LLM Inference using riser/extender cable and OcuLink cable

Author:

Even building an LLM Inference rig with multiple GPUs may be a change, because the full x16 Riser/Extender cables are really chunky and could interfere the air flow. PCIe Raiser cables are short, thick ribbon cables, which should not be bent. They are really meant only to just adjust one or two video card out of the physical PCIe slots of the computer. What if we want to have 10 or 20 video cards in one computer, or connected to it? We can use Oculink to PCIe 4.0 X4 Adapter, which uses SFF-8611/8612 cable to plug in to connect the PCIe adapter and the PCIE 16X Expansion Card, which the GPU is slotted. The link is limited at most x4, but with the modern motherboard, which supports PCIe Bifurcation a x16 slot could host 4 GPUs using x4x4x4x4 bifurcation and 4 SFF-8611 cables. The cable SFF-8611 itself is not a think ribbon cable, but rather a normal round cable slightly thinker than usual and could be bent without problems. Also, there are 20-30-50-90 centimeters long and they could be used to host the computer’s motherboard in one case and all the GPUs in multiple other cases.
The testing bench is:

  • NVIDIA RTX3090 Founders Edition
  • 24GB VRAM
  • MS73-HB0 with dual Intel CPU 8480+
  • Using modules only within the VRAM – 3 big models – 32 and 30 billions and several small 12-8 billions with different quantization (4Q, 8Q and 16bit).
  • Testing with LLAMA.CPP – llama-bench
  • Oculink to PCIe 4.0 X4 Adapter
  • SFF-8611/8612 cable
  • PCIe PCI-Express 16x 4x Adapter with ATX power.

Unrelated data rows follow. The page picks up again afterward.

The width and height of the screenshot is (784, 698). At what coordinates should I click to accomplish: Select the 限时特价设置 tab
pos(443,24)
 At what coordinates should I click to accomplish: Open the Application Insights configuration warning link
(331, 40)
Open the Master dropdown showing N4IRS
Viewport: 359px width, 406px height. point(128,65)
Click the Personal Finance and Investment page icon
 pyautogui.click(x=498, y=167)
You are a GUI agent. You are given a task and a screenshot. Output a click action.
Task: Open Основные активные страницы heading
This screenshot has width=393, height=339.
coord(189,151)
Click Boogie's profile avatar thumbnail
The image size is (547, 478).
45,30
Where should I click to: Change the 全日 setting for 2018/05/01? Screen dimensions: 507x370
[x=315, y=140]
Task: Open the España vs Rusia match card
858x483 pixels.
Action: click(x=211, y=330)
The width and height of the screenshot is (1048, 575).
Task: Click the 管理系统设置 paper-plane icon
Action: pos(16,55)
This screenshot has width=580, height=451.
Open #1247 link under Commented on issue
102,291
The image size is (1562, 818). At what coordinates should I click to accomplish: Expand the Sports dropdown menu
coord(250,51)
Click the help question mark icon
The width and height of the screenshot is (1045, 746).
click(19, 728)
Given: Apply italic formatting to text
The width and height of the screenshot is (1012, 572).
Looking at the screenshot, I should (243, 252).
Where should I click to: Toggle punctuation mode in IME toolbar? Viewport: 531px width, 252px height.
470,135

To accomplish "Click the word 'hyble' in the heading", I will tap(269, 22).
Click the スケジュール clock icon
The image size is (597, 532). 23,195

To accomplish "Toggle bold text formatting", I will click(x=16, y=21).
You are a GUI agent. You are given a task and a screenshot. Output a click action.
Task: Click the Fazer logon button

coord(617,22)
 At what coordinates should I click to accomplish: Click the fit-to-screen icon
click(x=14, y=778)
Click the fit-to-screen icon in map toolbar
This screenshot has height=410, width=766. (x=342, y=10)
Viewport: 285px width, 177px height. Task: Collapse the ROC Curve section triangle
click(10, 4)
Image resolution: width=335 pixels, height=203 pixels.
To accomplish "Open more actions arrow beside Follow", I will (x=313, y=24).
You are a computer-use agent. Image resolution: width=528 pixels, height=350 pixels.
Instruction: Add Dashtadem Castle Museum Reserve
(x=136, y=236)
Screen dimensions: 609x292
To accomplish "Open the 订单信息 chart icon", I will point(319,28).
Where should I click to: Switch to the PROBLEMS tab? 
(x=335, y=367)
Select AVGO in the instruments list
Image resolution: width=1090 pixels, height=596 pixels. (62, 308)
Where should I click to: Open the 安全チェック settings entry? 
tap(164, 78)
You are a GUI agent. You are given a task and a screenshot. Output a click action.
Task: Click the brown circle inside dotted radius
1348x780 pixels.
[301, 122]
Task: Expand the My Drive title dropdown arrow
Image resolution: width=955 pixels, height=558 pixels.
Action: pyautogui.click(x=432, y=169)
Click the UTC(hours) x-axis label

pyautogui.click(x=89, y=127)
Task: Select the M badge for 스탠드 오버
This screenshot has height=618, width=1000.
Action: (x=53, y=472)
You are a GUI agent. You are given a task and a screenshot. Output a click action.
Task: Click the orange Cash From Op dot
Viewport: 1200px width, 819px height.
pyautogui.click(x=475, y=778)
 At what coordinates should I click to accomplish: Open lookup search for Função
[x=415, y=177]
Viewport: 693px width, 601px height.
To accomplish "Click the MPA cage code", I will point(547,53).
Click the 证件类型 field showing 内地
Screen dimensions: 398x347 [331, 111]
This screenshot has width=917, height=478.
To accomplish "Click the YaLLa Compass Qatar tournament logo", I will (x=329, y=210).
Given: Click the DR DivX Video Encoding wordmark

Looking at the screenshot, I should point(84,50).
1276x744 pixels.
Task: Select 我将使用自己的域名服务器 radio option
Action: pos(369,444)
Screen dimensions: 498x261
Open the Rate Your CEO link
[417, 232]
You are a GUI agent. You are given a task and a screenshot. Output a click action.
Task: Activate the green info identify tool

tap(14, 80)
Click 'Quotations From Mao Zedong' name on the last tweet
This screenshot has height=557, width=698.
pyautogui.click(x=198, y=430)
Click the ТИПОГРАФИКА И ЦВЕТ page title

Another one with SATA powered tested, but the GPU dropped out from the Linux system.
  • Linux PCIe data links – Slotted Card: Speed 16GT/s, Width x16; Using PCIe raiser: Speed 2.5GT/s (downgraded), Width x16; Using Oculink: Speed 16GT/s, Width x4 (downgraded)

Here are the results:

N model parameters quantization slot t/s using riser t/s oculink t/s
1 Qwen 2.5 32B Instruct 32B Q4_K_M 34.18 33.524 33.888
2 Qwen 3 QwQ 32B 32B Q4_K_M 33.778 34.124 34.066
3 Qwen Qwen3 30B A3B 30B Q4_K_M 118.182 118.87 116.908
4 Gemma 3 27b it 27B Q4_K_M 37.852 37.142 37.656
5 Gemma 3 12b it 27B Q4_K_M 71.986 71.324 71.784
6 Gemma 3 12b it 27B Q8_0 49.608 49.8 49.462
7 DeepSeek R1 Distill Llama 8B 8B Q4_K_M 119.33 120.592 119.028
8 DeepSeek R1 Distill Llama 8B 8B Q8_0 83.914 85.128 83.56
9 DeepSeek R1 Distill Llama 8B 8B f16 50.906 51.73 50.762
10 Meta Llama 3.1 8B Q4_K_M 120.622 119.566 120.176
11 Meta Llama 3.1 8B Q8_0 84.74 85.186 84.42

It appears the difference of the token per seconds for each test is below 1-2% and even there benchmark tests, which output token per seconds is bigger than the slotted GPU. It does not matter if the LLM inference uses GPU, which is slotted on the PCIe on the motherboard or is using PCIe riser cable/board or x4 Oculink connection.

Output of the tests:

RTX3090 video card slotted directly on the motherboard.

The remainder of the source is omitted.